Mit diesen gestohlenen Schlüsseln ist es den Abhörenden möglich, unbemerkt von Nutzer und auch unbemerkt von Mobilfunkanbietern Unmengen von Gesprächen mitzuverfolgen – auch ohne entsprechenden Gerichtsbeschluss, gleiches gilt auch für übertragene Daten. Präsident Obama, der seinem Volk versprochen hat, dass die Geheimdienst-Aktivitäten sich nicht gegen jedermann richten, dürfte damit nun in Erklärungsnot geraten, denn durch den Besitz dieser Schlüssel ist das Aushorchen in ganz großem Rahmen möglich und es ist davon auszugehen, dass davon auch reichlich Gebrauch gemacht wird.
Bei Gemalto unterdessen weiß man bis jetzt noch nicht, wie der Zugriff erfolgen konnte und so ist man nun auf der Suche nach der Vorgehensweise, damit solche Angriffe künftig ausgeschlossen werden können. Wem das noch nicht übel genug ist, der sollte wissen, dass Gemalto nicht nur SIM-Karten in Milliarden-Stückzahl produziert, sondern dass das Unternehmen auch andere Produkte fertigt – auch Online-Banking-Systeme, elektronische Pässe, TAN-Generatoren, Magnetstreifen-Karten aller Art und mehr werden von diesem niederländischen Unternehmen angeboten.
Das Perfide dabei: Die NSA ist dadurch nicht nur in der Lage, diese Daten abzugreifen, sondern ist mithilfe der Schlüssel auch imstande, identische Karten nachzubauen, so dass man selbst Daten übertragen könnte, bei denen der Empfänger nicht erkennen kann, dass sie nicht von der originalen SIM-Karte stammen. Das Ausmaß dessen erklärt heise.de:
Nebenbei werden durch die Hacks wieder einmal elektronische Beweise entwertet. Abgehörte Datenübertragungen und SMS können ebenso wie Verbindungsprotokolle und Bewegungshistorien in Gerichtsprozessen eigentlich nicht mehr als tragfähiger Beweis erachtet werden.

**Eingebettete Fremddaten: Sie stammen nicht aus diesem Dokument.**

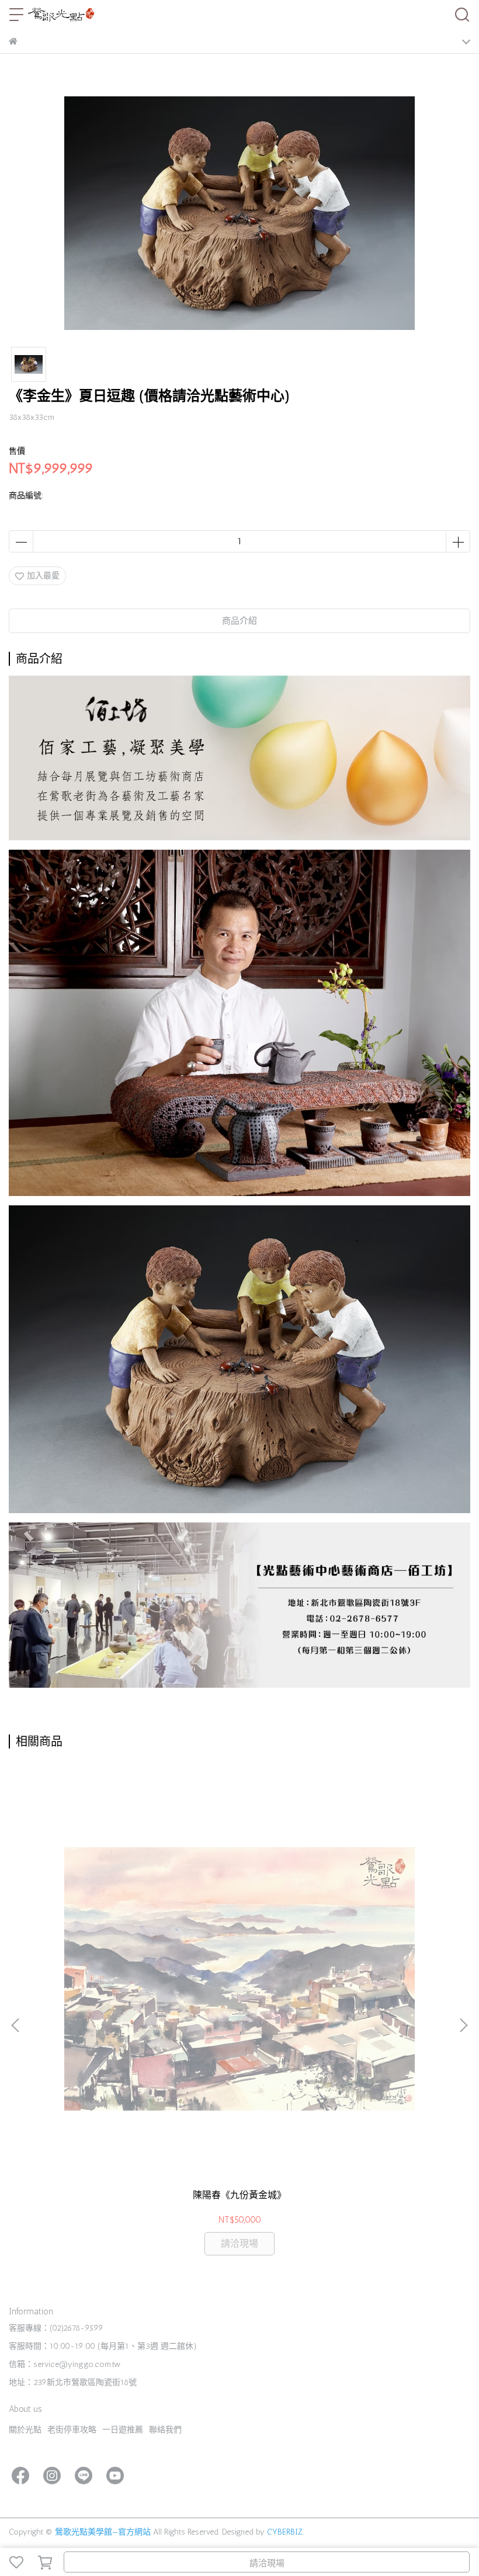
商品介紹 (239, 621)
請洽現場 (266, 2563)
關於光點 (25, 2430)
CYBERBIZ (285, 2532)
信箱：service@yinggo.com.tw (64, 2364)
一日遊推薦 (122, 2430)
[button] (463, 2025)
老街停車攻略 (71, 2430)
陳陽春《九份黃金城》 (239, 2194)
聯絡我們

Wieder einmal reicht also ein einziger uns hingeworfener Happen aus den Snowden-Dokumenten nicht nur dazu aus, uns den NSA-Skandal wieder ans Tageslicht zu befördern, sondern um die Tragweite dieses Skandals noch einmal deutlich zu erhöhen. Man mag gar nicht darüber nachdenken, was da noch alles in diesen Unterlagen des Edward Snowden schlummert und eigentlich wünsche ich mir, dass man sie komplett offen legt und nicht nur häppchenweise im Halbjahrestakt an uns weiter reicht.
Die Frage ist, ob wir nun alle kurz hochschrecken, uns abwechselnd über unsere und die US-Regierung sowie die Geheimdienste empören, oder ob die Bedrohung groß genug ist, dass man sich auch nachhaltig damit beschäftigt. Sascha hat erst gestern wieder in seinem Kommentar NSA, Totalueberwachung und warum uns das sowas von egal ist erklärt, dass nicht zu erwarten ist, dass sich hier in Deutschland viel ändern wird durch derartige Enthüllungen – viel zu schnell wird wieder eine andere Sau durchs Nachrichten-Dorf getrieben. Hoffen wir mal, dass er sich irrt und dass die Regierungen dazu gebracht werden können, deutlich zu diesen Vorfällen Stellung zu beziehen.